Retype everything in the entries that follow, exactly as shown.
[[ Excerpted data open ]]
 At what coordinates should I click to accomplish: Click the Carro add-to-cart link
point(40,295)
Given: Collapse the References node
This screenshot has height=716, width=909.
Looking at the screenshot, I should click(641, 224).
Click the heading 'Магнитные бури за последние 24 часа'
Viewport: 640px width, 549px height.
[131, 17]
[[ Excerpted data closed ]]
#### Solution:
 At what coordinates should I click to accomplish: Click the Carro add-to-cart link
point(40,295)
Given: Collapse the References node
This screenshot has height=716, width=909.
Looking at the screenshot, I should click(641, 224).
Click the heading 'Магнитные бури за последние 24 часа'
Viewport: 640px width, 549px height.
[131, 17]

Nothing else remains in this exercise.